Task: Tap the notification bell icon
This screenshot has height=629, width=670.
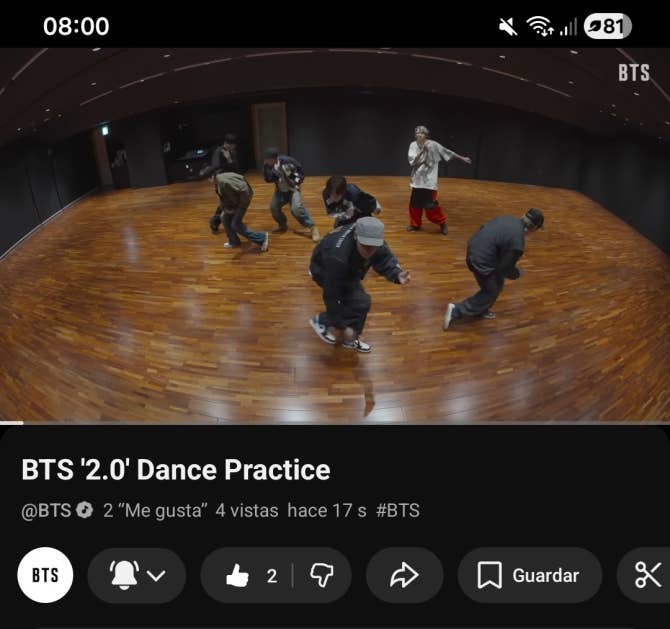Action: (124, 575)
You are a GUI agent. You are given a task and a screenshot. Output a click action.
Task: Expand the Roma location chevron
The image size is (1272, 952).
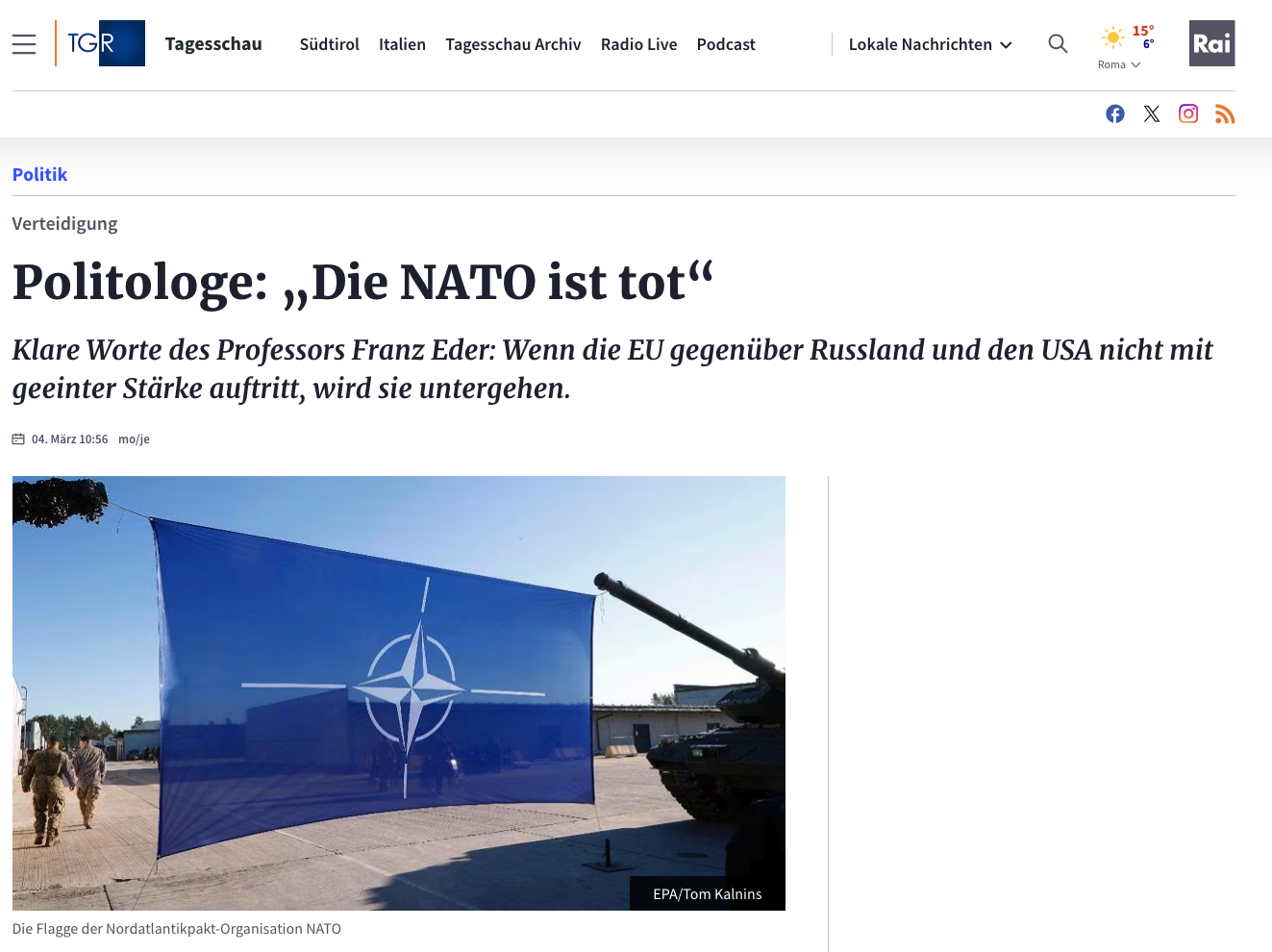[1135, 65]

...

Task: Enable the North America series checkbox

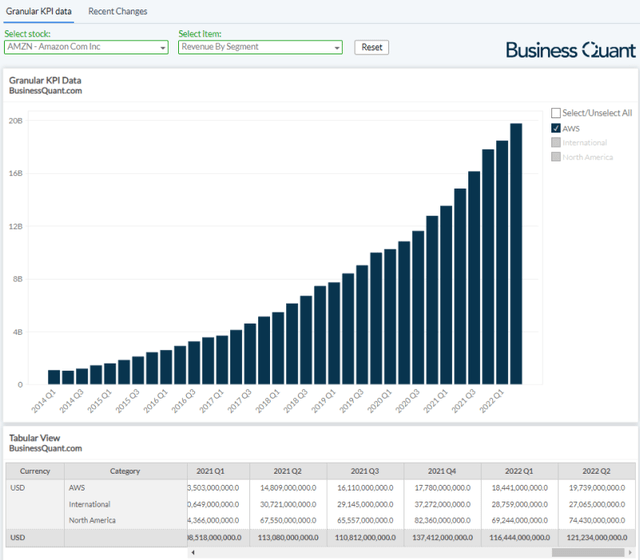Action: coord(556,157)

---

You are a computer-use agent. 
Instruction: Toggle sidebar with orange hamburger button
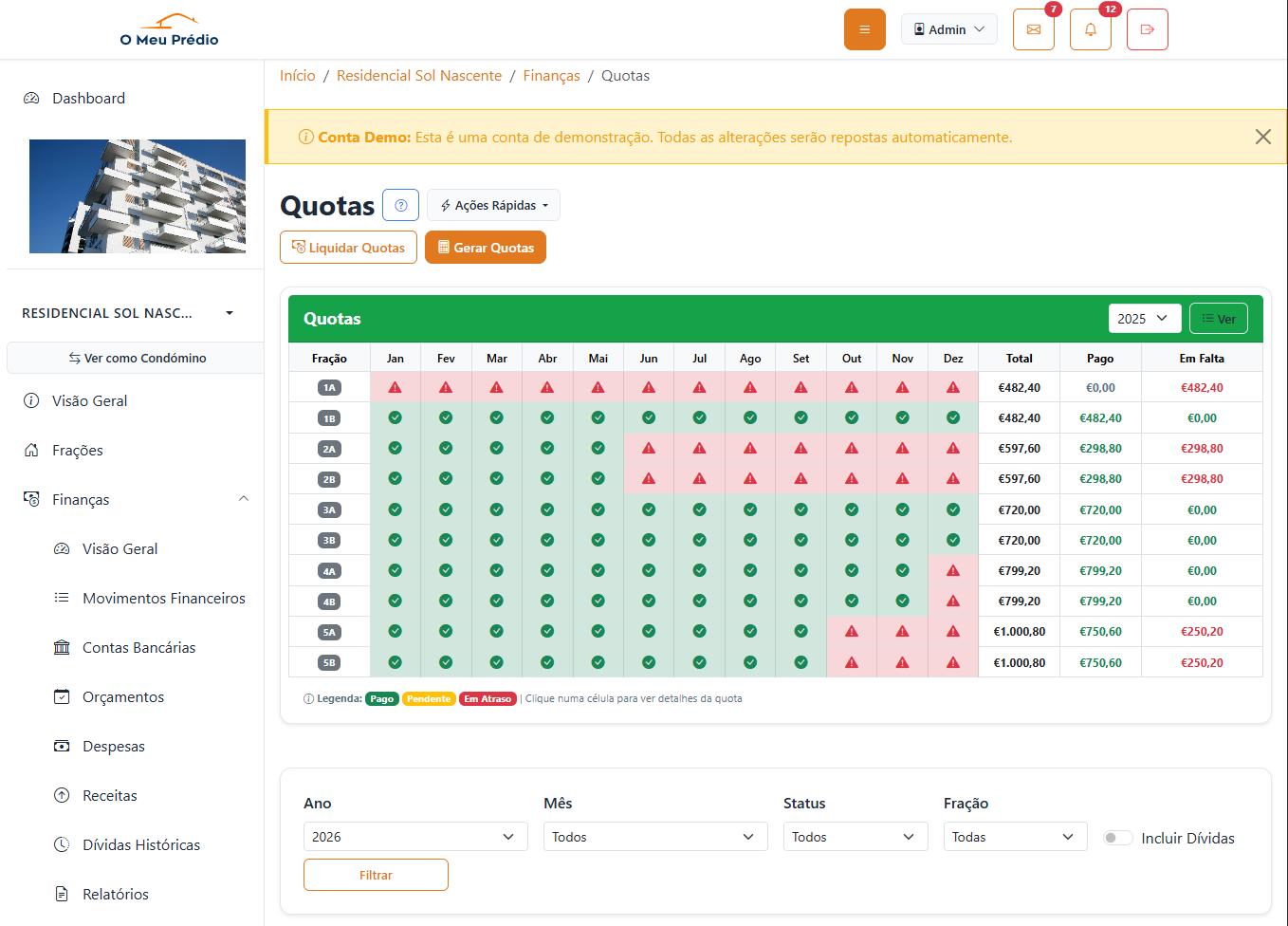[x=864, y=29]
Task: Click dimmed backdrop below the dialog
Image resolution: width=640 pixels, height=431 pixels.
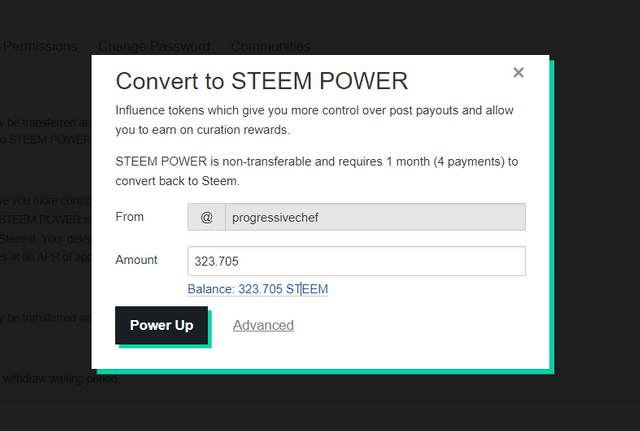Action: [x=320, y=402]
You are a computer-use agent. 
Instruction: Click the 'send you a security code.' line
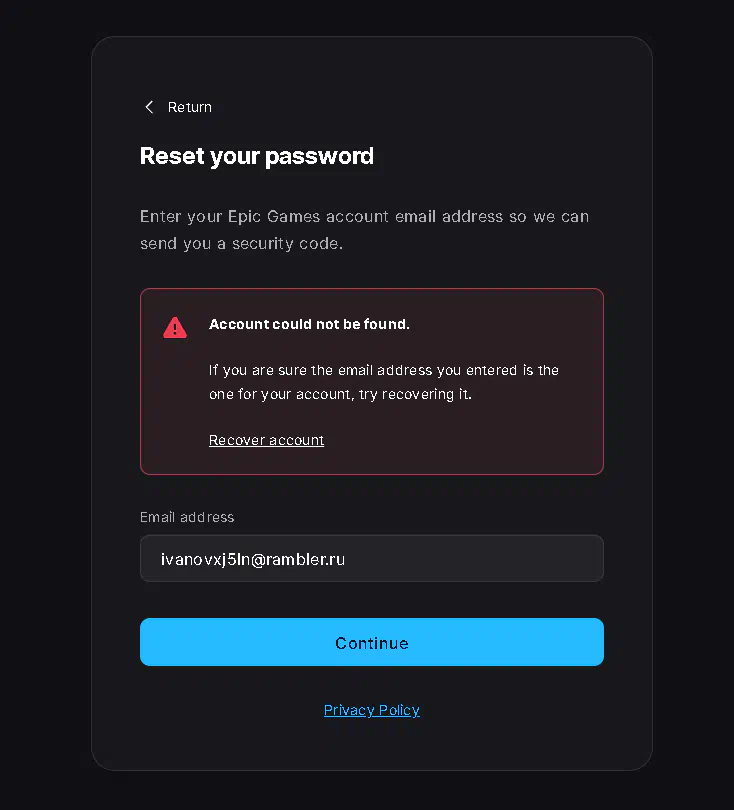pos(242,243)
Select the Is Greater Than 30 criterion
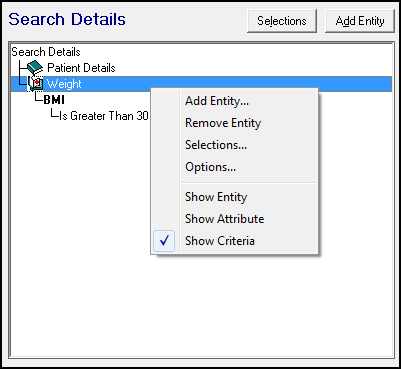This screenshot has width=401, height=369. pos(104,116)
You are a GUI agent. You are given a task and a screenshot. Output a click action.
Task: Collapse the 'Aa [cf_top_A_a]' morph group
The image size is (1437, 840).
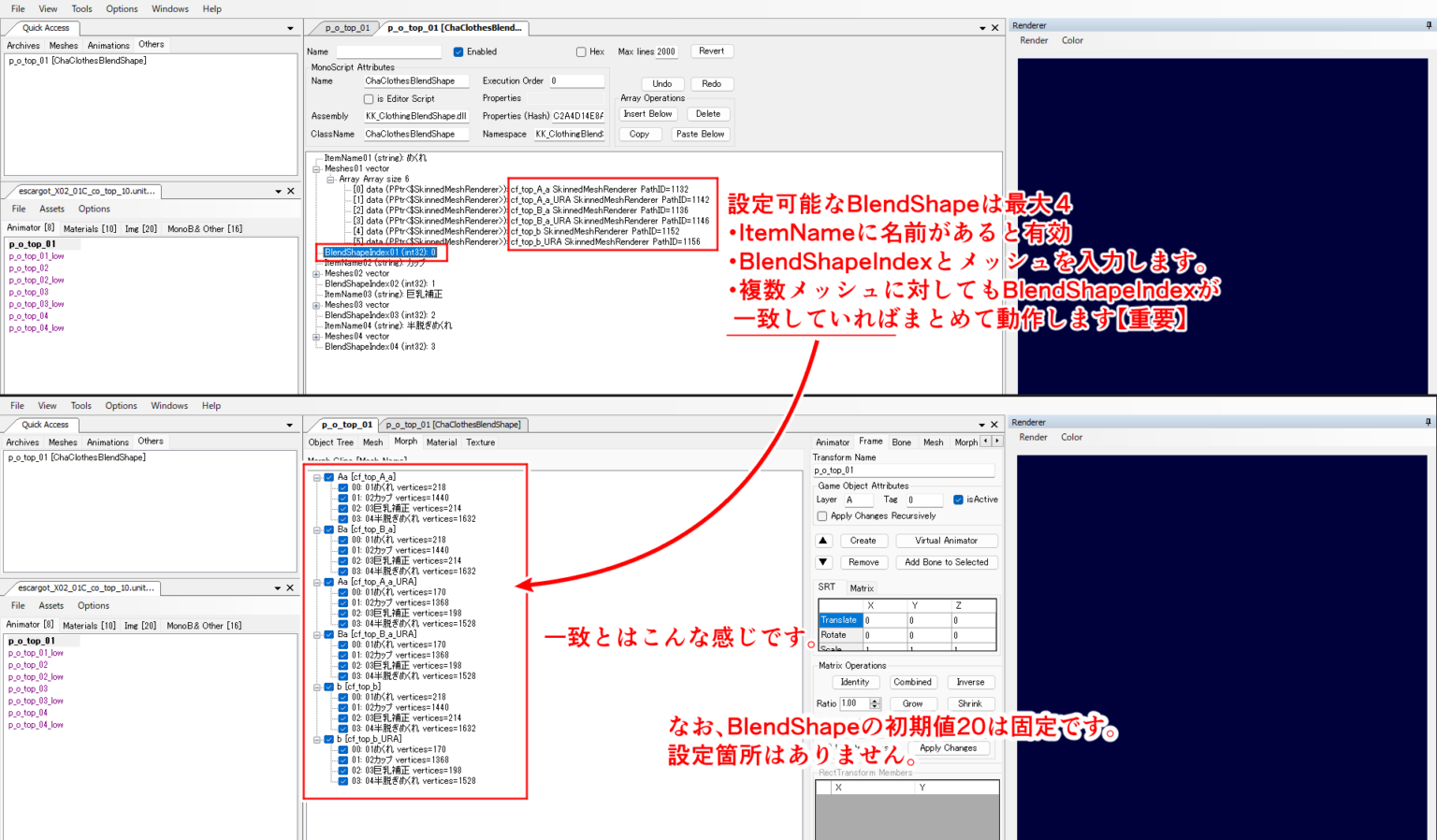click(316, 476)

# Exercise directions
Above are some records. Reproduce the lines from the one with "Instruction: Click the" down to the one with "Task: Collapse the", keeping both, and leave every picture out.

# Task answer
Instruction: Click the 'send you a security code.' line
pos(242,243)
Select the Is Greater Than 30 criterion
This screenshot has width=401, height=369. pos(104,116)
You are a GUI agent. You are given a task and a screenshot. Output a click action.
Task: Collapse the 'Aa [cf_top_A_a]' morph group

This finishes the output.